So, I took all of your advice and talked and listened and worked on getting back with my HP. Here's my story.
Work is killing me. I dread going in every day and so it drags me down. I ask my HP to help me. I get into work and for all the jobs I've applied for since May I've never had an interview. I bet you can guess what? Ha, nope! Not just one interview but two! The first one was a phone interview then she invites me to a sit down interview the next day. The second one is in person.
Since work have me on a warning I supposedly can't transfer out of the department. So I say I'm still going to the interview. I have no idea why I'm supposed to go but I'm going to go and my HP will show me. Well, I came back from the interview so happy. For an hour and twenty minutes I felt great. I answered the questions and for that period of time I wasn't the person my management make feel I am. I was confident and happy and felt so good about myself.
The next day my manager and his manager pull me in for some BS he's actually made up. When I followed up the day after with his manager to show him. His manager said he didn't remember the conversation. @$#%^!@$!!!
Okay, so I dissolve and take off home. I've not been back in since. Now in my previous life this is the point at which I would lose my job to my bipolar/depressive crash. BUT, this time someone tells me about FMLA. So I go to see the doctor about the state I am in and he says my meds are at the max and he recommends a psych for me to see and advises me to see the therapist first so I don't have to wait a month.

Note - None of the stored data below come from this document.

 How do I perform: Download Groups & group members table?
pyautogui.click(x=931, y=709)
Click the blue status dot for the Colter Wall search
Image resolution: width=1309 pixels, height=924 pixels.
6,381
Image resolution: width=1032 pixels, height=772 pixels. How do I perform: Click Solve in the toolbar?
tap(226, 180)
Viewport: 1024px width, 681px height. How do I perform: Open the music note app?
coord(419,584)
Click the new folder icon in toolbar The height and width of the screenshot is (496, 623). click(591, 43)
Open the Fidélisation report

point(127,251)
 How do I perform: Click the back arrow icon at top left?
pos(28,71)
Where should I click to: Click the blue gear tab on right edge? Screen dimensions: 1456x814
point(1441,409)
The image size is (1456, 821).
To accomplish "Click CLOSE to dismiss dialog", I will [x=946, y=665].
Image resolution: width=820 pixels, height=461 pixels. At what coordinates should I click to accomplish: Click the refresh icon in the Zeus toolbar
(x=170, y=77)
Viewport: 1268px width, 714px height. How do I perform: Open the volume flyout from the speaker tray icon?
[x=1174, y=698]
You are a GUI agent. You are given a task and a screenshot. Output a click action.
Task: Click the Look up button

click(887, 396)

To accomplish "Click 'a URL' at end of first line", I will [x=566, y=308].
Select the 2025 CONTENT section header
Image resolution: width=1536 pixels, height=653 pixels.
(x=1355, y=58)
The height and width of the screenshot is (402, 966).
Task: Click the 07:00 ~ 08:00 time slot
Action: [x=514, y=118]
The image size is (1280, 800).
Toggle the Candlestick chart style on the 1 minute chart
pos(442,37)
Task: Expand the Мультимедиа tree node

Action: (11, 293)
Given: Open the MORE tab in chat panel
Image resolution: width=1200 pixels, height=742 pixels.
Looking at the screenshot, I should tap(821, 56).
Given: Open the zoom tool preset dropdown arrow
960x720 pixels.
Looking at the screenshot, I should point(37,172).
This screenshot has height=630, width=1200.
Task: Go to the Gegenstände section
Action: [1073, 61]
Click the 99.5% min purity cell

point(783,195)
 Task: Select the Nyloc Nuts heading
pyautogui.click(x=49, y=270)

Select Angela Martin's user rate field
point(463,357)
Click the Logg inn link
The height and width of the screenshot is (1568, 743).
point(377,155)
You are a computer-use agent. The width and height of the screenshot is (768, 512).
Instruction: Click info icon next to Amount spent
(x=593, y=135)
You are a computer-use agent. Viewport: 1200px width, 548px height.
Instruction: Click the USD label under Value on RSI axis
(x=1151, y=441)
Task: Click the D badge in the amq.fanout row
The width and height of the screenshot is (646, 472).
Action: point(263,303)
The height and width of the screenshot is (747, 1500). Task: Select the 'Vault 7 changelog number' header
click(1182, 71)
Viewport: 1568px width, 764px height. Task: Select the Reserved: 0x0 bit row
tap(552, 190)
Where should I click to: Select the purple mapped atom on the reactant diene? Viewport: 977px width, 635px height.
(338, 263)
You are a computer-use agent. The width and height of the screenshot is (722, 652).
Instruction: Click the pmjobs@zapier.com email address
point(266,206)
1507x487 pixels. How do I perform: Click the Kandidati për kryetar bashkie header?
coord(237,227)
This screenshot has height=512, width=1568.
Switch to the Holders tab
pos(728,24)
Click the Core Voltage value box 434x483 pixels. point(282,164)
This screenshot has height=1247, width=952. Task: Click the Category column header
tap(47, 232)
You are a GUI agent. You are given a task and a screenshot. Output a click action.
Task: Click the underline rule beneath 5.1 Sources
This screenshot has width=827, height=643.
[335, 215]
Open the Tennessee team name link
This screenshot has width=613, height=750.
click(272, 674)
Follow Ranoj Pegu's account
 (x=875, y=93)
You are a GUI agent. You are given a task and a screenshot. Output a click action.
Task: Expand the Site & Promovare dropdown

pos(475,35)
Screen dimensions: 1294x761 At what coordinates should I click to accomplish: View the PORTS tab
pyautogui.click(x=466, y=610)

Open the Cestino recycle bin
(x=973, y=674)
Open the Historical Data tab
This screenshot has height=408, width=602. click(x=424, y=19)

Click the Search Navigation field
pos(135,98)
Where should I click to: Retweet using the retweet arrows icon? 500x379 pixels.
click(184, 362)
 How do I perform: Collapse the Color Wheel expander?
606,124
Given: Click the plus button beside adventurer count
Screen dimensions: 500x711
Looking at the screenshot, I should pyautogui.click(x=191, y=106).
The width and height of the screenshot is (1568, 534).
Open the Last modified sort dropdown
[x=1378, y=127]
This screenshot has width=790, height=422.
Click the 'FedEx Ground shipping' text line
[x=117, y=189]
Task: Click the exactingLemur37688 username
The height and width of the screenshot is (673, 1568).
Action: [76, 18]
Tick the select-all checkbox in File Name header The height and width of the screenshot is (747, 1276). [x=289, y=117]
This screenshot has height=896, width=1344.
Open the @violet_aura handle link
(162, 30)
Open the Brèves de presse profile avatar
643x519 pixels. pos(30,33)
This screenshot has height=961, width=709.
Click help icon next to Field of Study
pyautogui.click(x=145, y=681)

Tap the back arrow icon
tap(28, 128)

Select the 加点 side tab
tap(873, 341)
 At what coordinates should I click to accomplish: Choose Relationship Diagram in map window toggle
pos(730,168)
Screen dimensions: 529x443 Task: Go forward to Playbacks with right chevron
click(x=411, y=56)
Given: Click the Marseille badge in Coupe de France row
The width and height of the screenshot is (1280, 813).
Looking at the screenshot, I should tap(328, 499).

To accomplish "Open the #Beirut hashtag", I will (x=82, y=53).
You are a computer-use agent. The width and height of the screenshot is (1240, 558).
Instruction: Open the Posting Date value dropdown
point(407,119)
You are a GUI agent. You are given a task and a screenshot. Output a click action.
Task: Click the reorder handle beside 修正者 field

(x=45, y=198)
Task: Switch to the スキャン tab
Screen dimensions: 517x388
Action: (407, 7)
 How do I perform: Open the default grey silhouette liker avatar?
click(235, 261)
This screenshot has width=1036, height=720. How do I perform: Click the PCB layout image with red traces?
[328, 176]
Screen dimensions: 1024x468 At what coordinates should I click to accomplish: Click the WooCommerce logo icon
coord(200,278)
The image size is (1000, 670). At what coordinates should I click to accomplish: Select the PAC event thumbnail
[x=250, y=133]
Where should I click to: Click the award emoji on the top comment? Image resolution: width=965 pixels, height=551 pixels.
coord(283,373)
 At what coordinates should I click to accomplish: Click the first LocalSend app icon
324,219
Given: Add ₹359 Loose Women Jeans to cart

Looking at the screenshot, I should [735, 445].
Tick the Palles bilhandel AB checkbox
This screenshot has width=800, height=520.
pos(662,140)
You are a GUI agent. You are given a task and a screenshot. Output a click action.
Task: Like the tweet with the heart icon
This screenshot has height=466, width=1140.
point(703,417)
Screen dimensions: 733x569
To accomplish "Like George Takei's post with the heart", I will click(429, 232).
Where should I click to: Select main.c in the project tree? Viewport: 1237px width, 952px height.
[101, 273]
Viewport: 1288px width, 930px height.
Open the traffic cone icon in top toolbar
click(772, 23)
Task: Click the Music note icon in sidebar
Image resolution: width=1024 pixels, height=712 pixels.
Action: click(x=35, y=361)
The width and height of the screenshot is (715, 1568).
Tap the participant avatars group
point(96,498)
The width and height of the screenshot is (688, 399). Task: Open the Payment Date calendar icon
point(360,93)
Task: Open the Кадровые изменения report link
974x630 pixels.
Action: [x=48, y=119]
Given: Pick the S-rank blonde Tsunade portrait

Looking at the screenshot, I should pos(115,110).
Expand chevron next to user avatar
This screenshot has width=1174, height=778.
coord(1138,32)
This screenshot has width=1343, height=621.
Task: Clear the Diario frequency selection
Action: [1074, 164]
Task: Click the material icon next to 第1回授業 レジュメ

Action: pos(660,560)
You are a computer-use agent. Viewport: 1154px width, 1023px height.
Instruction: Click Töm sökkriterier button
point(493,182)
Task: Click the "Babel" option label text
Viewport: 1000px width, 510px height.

Said, he doesn't want to leave me like this.
AND, I mention FMLA and he says absolutely as he doesn't want me to lose my job over this episode. Said just bring in the forms and he'll sign them.
SO, I won't lose my job as I would have in the past. I'm getting a chance to keep my life on track!!
Excellent, I know the work situation scenario, am going through this too at the moment, hp does rock, my union membership came through though I had let my membership lapse since 2004, and its at a time when they are rationalising all and trying to get rid of me, because now I'm entitled to rights, well done you for being open to your hp,
Pretty cool! I can tell you that it must be ok to pray for work because I've been it ever since my sponsor told me to 20 years ago. I'm self employed so I have to go out find work every week. And it comes, more it comes when I'm grateful.
I've really come to believe that my HP will ALAWYS do for me what I can't do for myself, and really, there's not much I can or even want to do by myself. I'm really glad things are working out for you. It still amazes me how much sobriety has changed me and those around.